TASK DESCRIPTION -> Copy, from the material below, each line that contains the word "agent".

RECORDS FOR THE EXERCISE ->
#####

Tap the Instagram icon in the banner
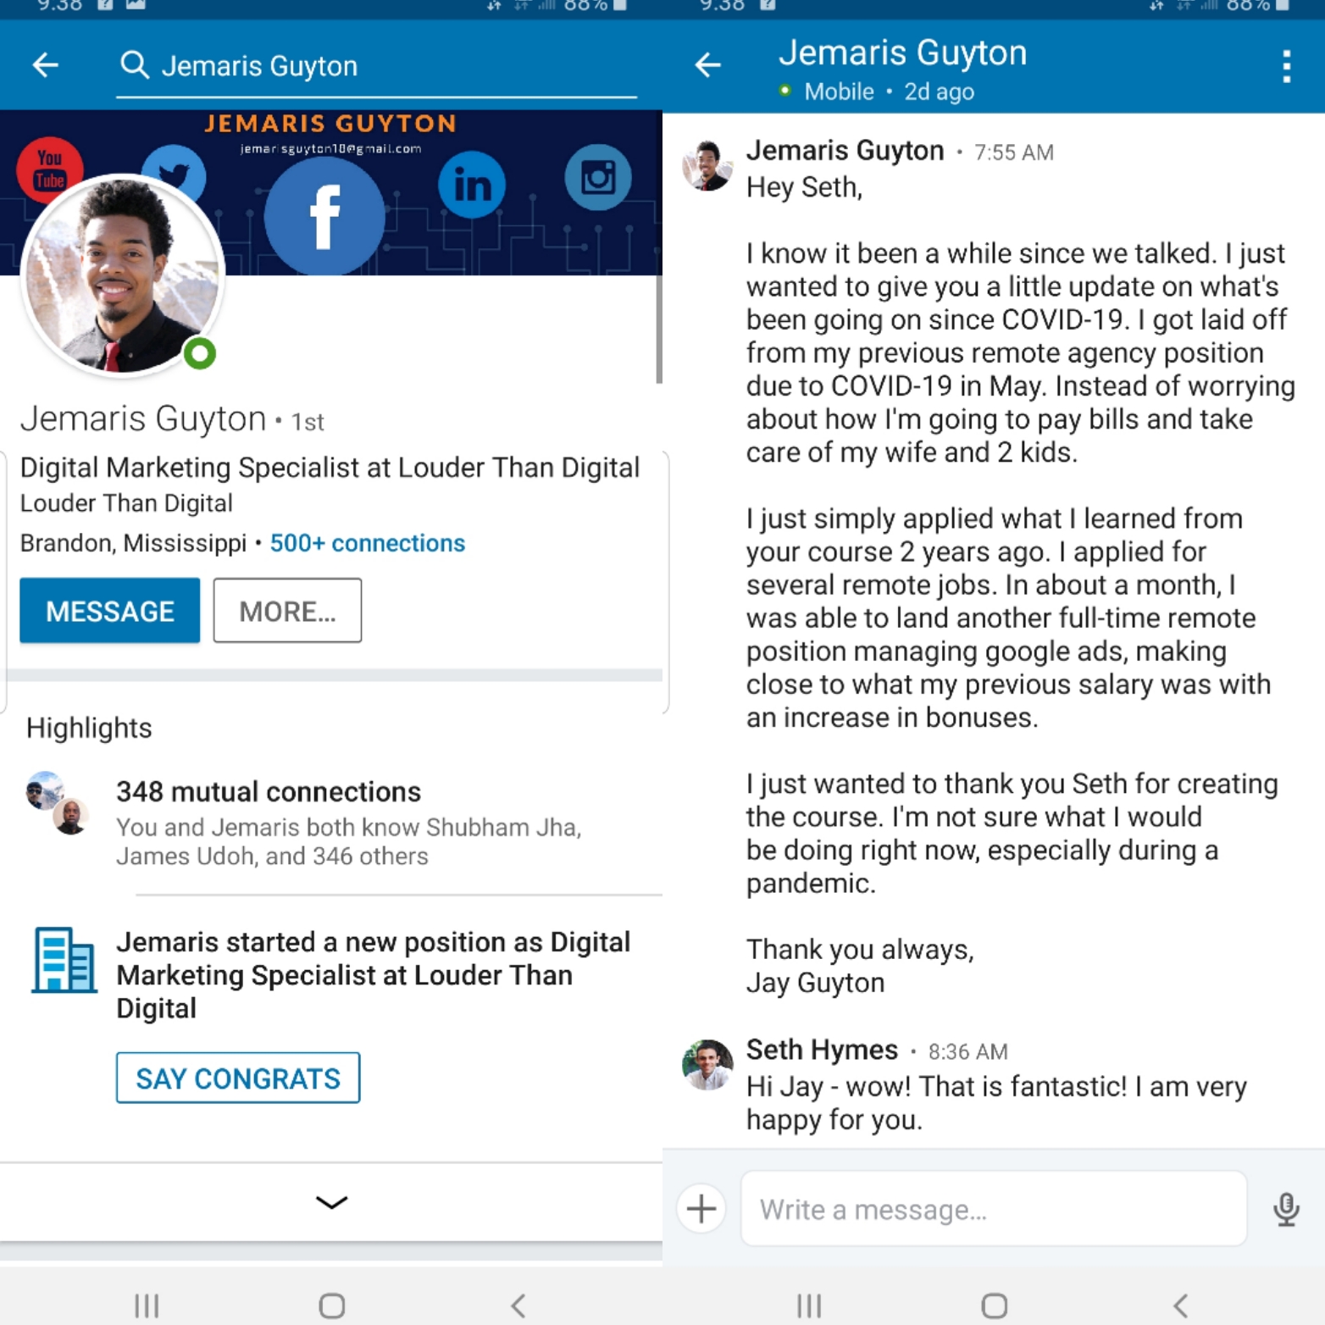 [x=598, y=178]
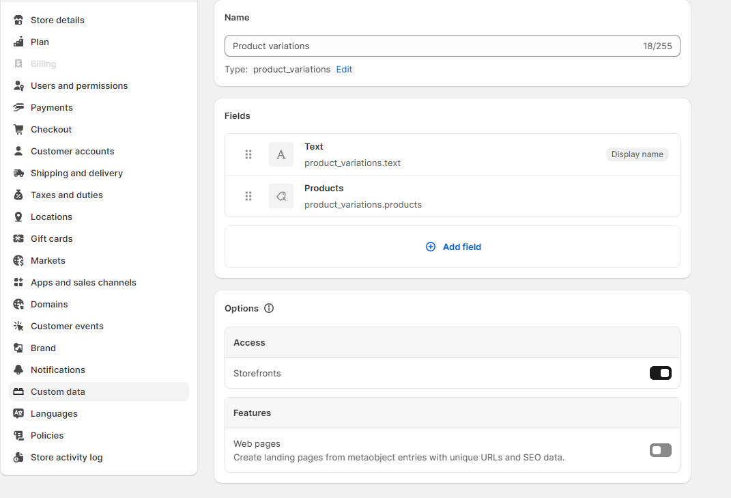Image resolution: width=731 pixels, height=498 pixels.
Task: Open the Languages settings page
Action: tap(54, 413)
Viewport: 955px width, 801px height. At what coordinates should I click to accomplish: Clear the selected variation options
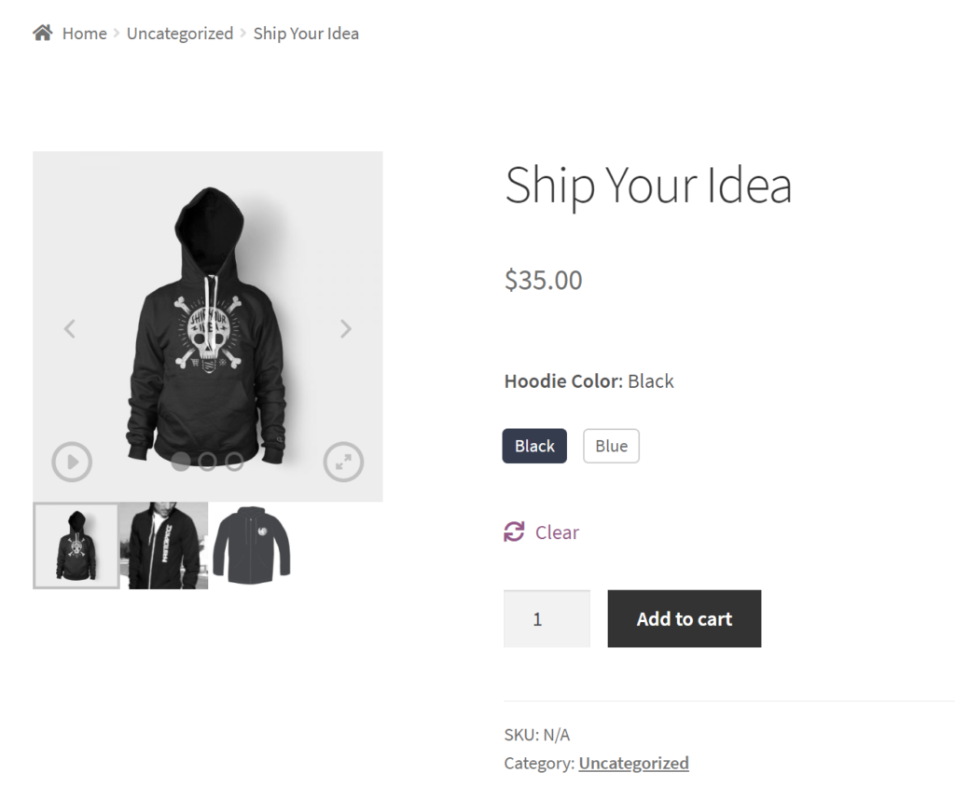coord(557,532)
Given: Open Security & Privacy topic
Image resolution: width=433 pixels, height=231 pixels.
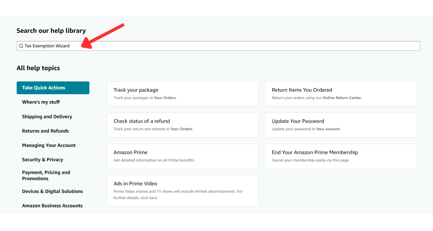Looking at the screenshot, I should [42, 160].
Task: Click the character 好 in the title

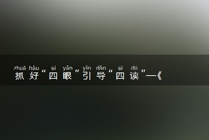Action: [x=34, y=76]
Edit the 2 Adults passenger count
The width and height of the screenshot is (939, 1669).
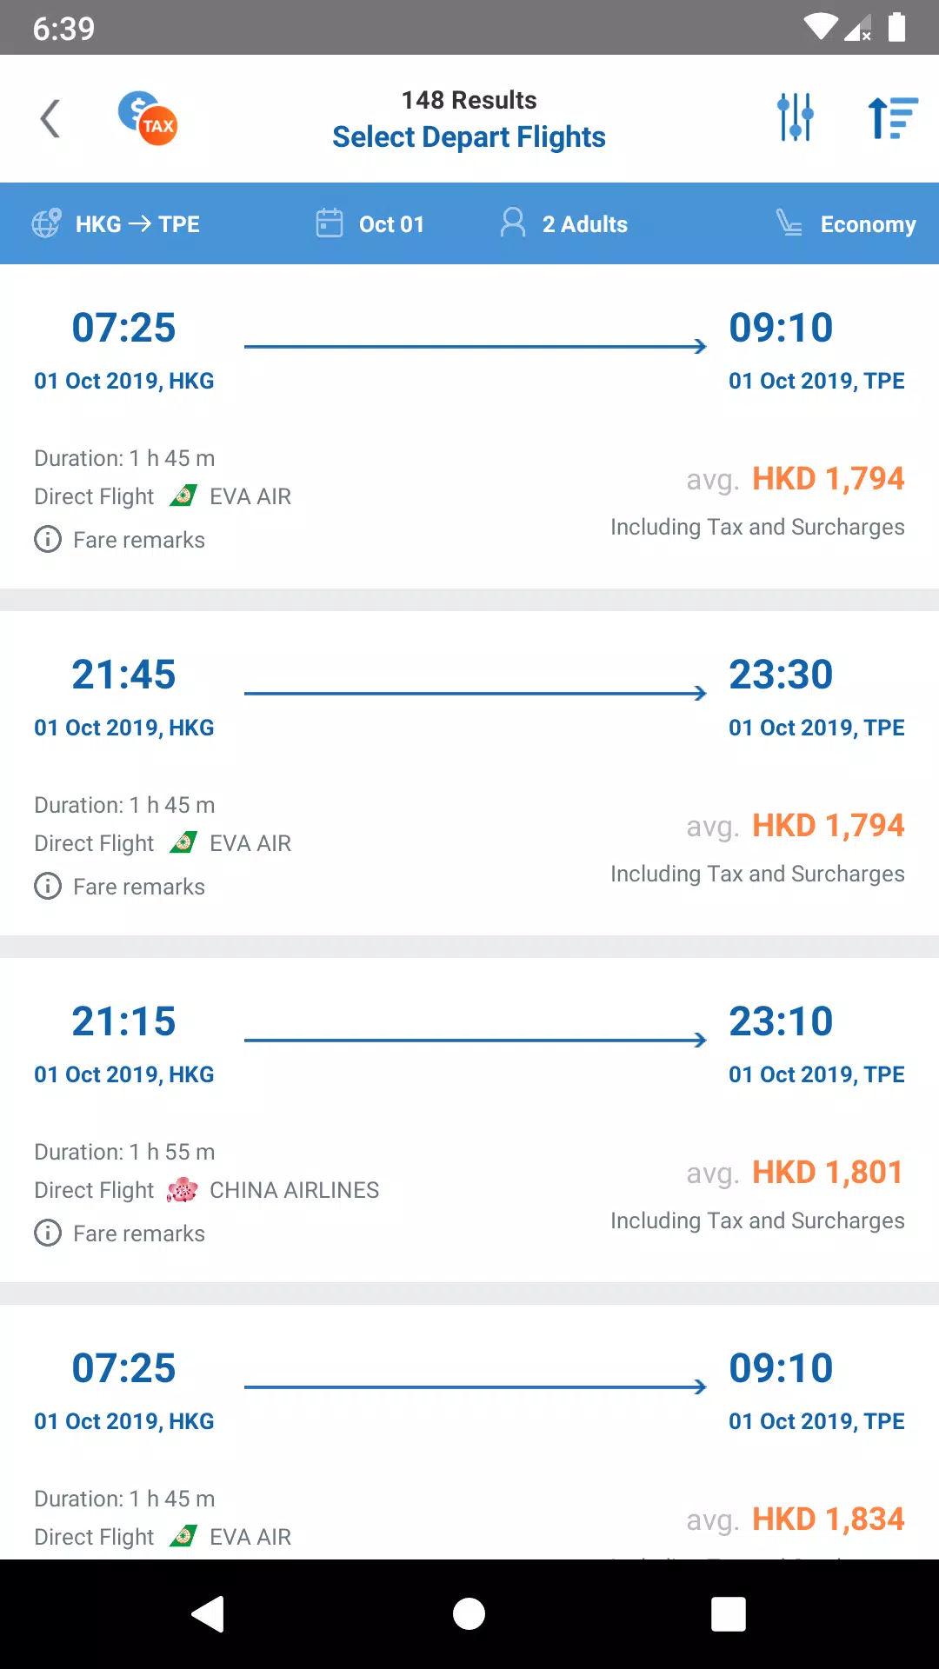563,224
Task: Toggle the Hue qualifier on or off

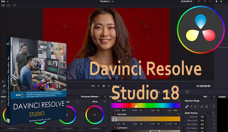Action: pos(114,101)
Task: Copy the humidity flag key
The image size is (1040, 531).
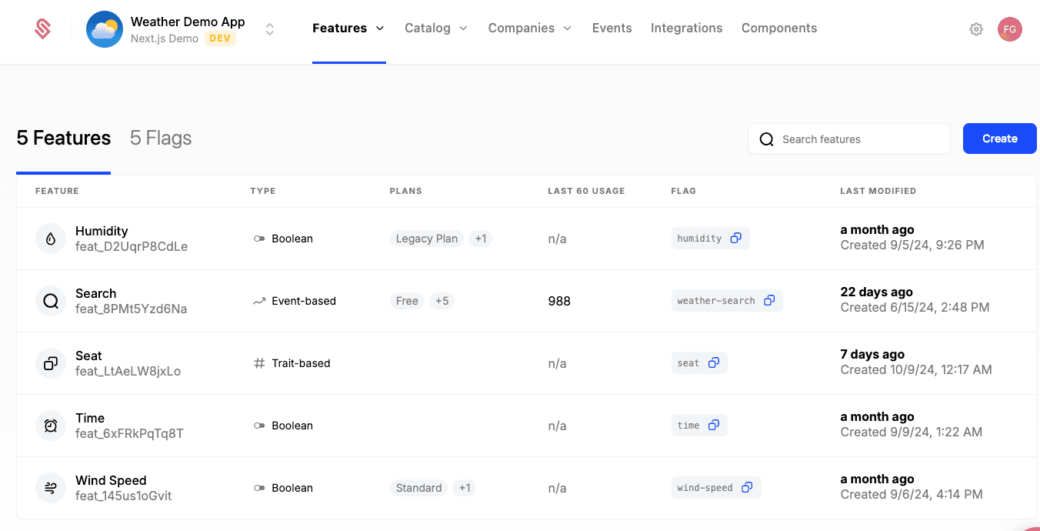Action: click(735, 239)

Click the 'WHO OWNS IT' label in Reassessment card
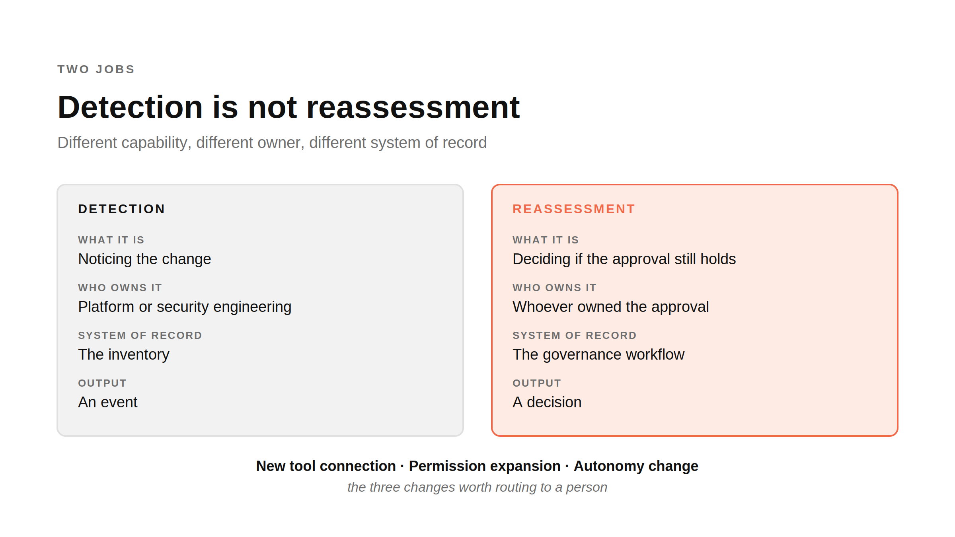554,288
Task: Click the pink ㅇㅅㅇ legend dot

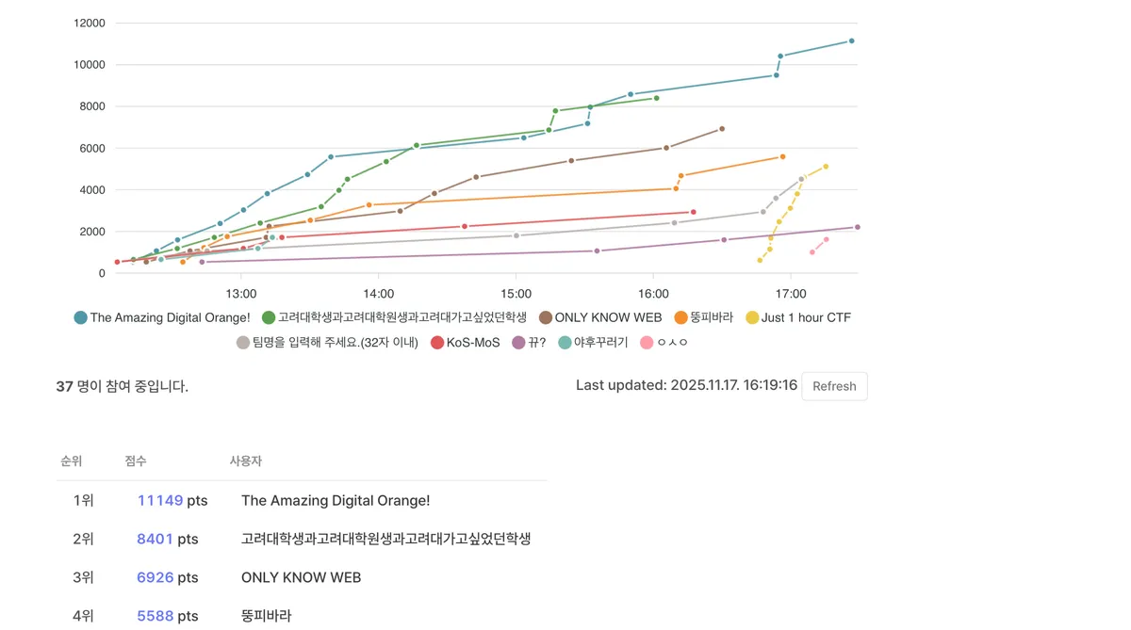Action: pos(645,342)
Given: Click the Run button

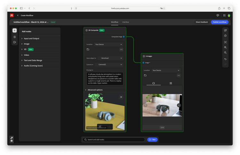Looking at the screenshot, I should pyautogui.click(x=152, y=140).
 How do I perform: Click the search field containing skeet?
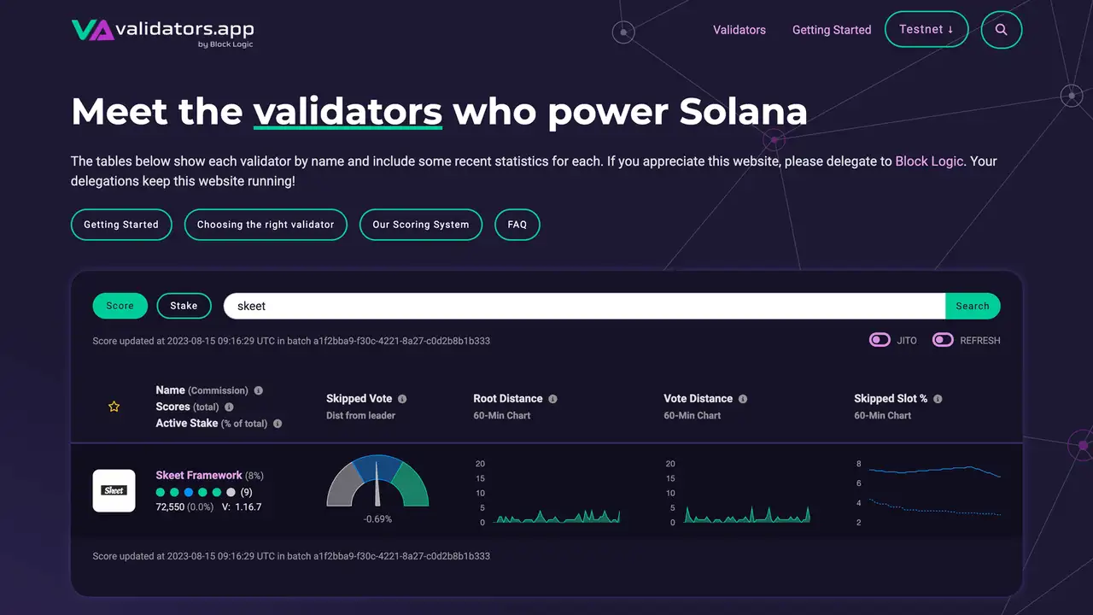coord(584,306)
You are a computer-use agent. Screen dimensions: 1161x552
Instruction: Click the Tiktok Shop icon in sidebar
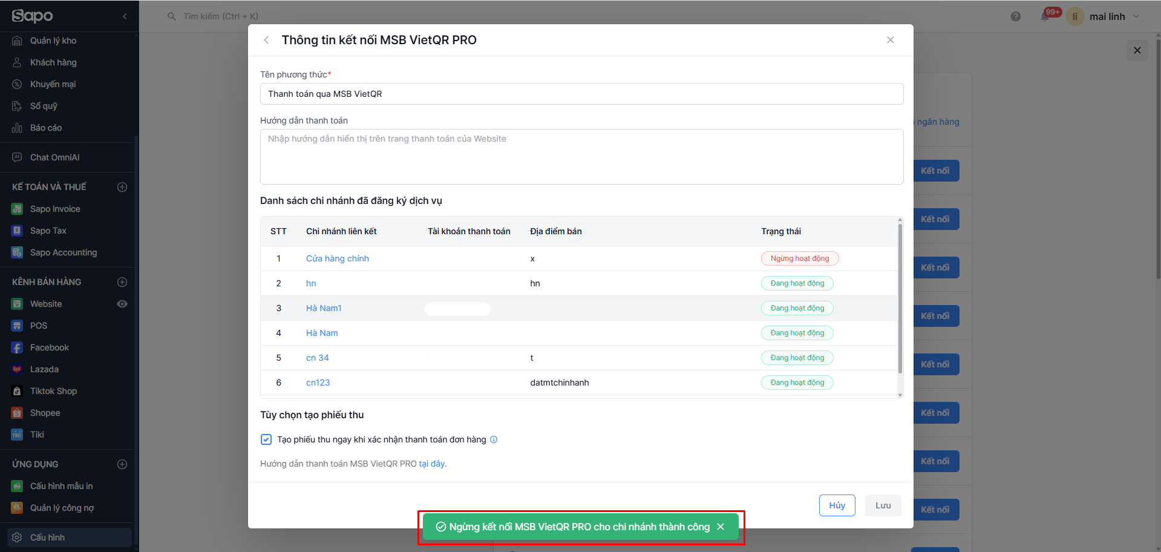click(17, 391)
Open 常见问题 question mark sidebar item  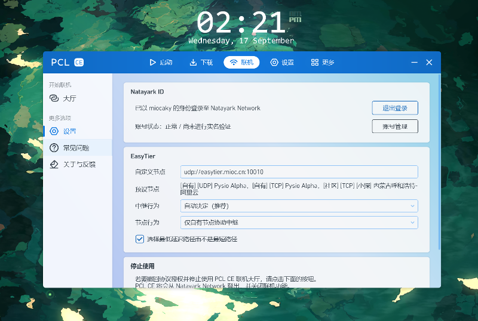pos(75,147)
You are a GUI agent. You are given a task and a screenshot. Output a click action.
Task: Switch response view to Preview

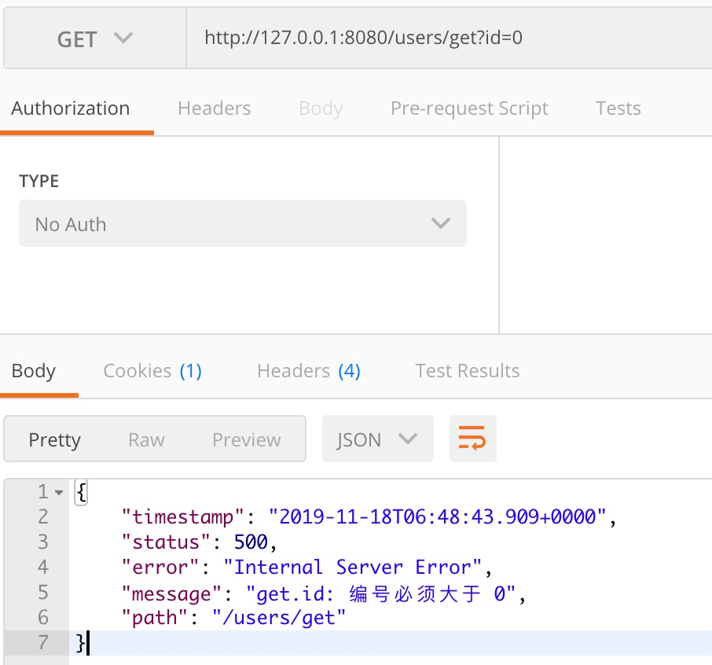point(245,439)
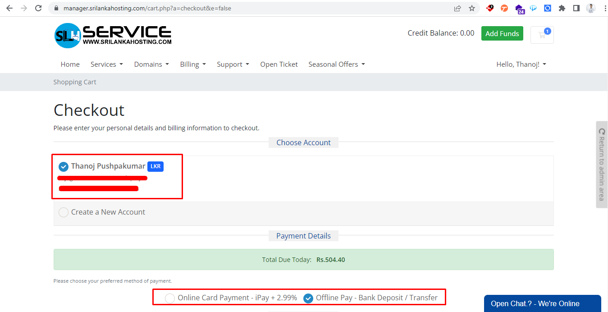Expand the Domains dropdown menu

[151, 64]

#####

WRITTEN SOLUTION ->
You are a computer-use agent. Screen dimensions: 1161x552
You are a GUI agent. You are given a task and a screenshot. Output a click action.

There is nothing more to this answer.